I would expect him to be a divorced former President.
Japan has multi-payer. Shortages are primarily an aspect of single payer setups.
The willingess to take less is commendable, but unnecessary. THe preference for single payer over multipayer is 99% ideological, which is why single payer systems have mainly been instituted by ideological parties with admitted socialist leanings. The desire was less to deliver health care to vulnerable populations than to remake society in their desired image. Whereas the German, Swiss, and Japanese systems were simply a desire to get people health care.
Um…why?
Single payer does have a lot of ideological force behind it, and lots of OECD nations have a variety of functioning plans not based on single payer. But it doesn’t really matter if you have a public payer/public provider, or public payer/private provider or private payer/private provider system. Almost all OECD nations with well regulated UHC systems cover everyone for 8-11% of GDP (for whatever reason the asian nations cost less than european systems, usually only 6-8%. I wonder why). However when Taiwan designed their health system in the 90s to make it as efficient as possible they found single payer the best method of funding.
What is the argument that single payer leads to shortages? Are you saying that in a multipayer system like in Germany, Israel or the Netherlands if one provider offers shoddy service people can just switch to a new plan whereas in Canada that isn’t an option? It sounds plausible but I really have no idea how it plays out in real life.
I don’t think his wife likes her role very much. Her comment about being a single mother. And the body language and little jabs at him when they are together.
I used to think it was the competition, which appeals to my conservative instincts, but I have to reluctantly conclude now that it’s government regulation. The government can be vigilant about regulating private companies when it is motivated to do so, and in UHC systems government regulate private insurance very well. YOu just don’t see the kinds of abuses that you see here. However, the government does not regulate itself very well at all, and there are always enough ideological voters attached to the idea of single payer that they’ll forgive its failings in the name of egalitarianism. So single payer systems created bad incentives for the government, while multi payer systems create good incentives.

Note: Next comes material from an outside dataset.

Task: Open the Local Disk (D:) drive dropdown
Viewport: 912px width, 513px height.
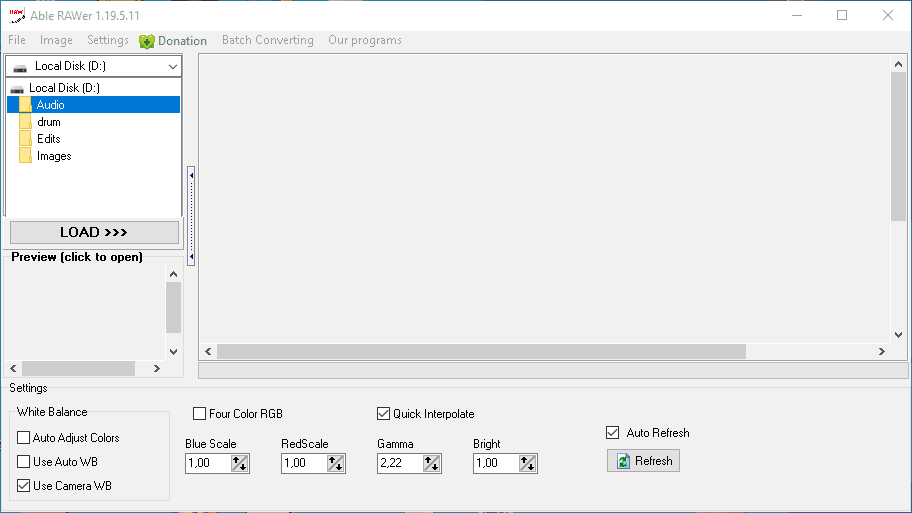Action: (172, 66)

Imagine if Britain was multi-payer, and NHS was merely one HMO of many. THe public and the media would be throwing the ultimate hissy fit about its evils and demand that the government rein in its abuses. And it would get results. But since NHS isn’t part of a multi-payer system, the criticism of its performance is always tempered with, “Yes, it has its faults, but we’re committed to the model.” But without the threat of the model changing, there’s no incentive to make it better.
I can understand your arguments, but is there a meaningful quality difference between nations with single payer (Canada or Taiwan), or single payer you can opt out of (Germany) or multipayer (Netherlands or France)? The UK has problems but that is probably because it is underfunded, they spend a thousand less per capita than much of Europe. I don’t think that is due to the payer method as much as underfunding.
Point is, I can see the validity of your argument but I don’t know if it plays out that way, or if there are noticeable differences between the nations with UHC depending on whether people can opt out of the funding method. I don’t know if Canada’s system (I don’t think you can opt out of the public system there, not sure) is really much/any worse than Germany or Japan.
A single payer system you can opt out of like Germany or maybe Australia may be ideal from the argument of using competition to drive up quality and drive down prices, but I remember watching a documentary on William Hsiao where he said in designing the Taiwanese system this method didn’t work (I think the healthiest opt out, which creates underfunding methods for the public sector, something like that).
The Taiwanese system was also designed to encourage competition by medical providers to provide higher quality care at a lower cost. So there is that aspect too, we don’t have that much at all in the US.
I’m just going by the incentives. I see how the media covers NHS problems vs. how the media covers private insurance problems. I also see how much better the government regulates others than itself. You lose all accountability when the government is in charge of all medical decisions. there’s no appeal once they’ve decided you aren’t getting treatment.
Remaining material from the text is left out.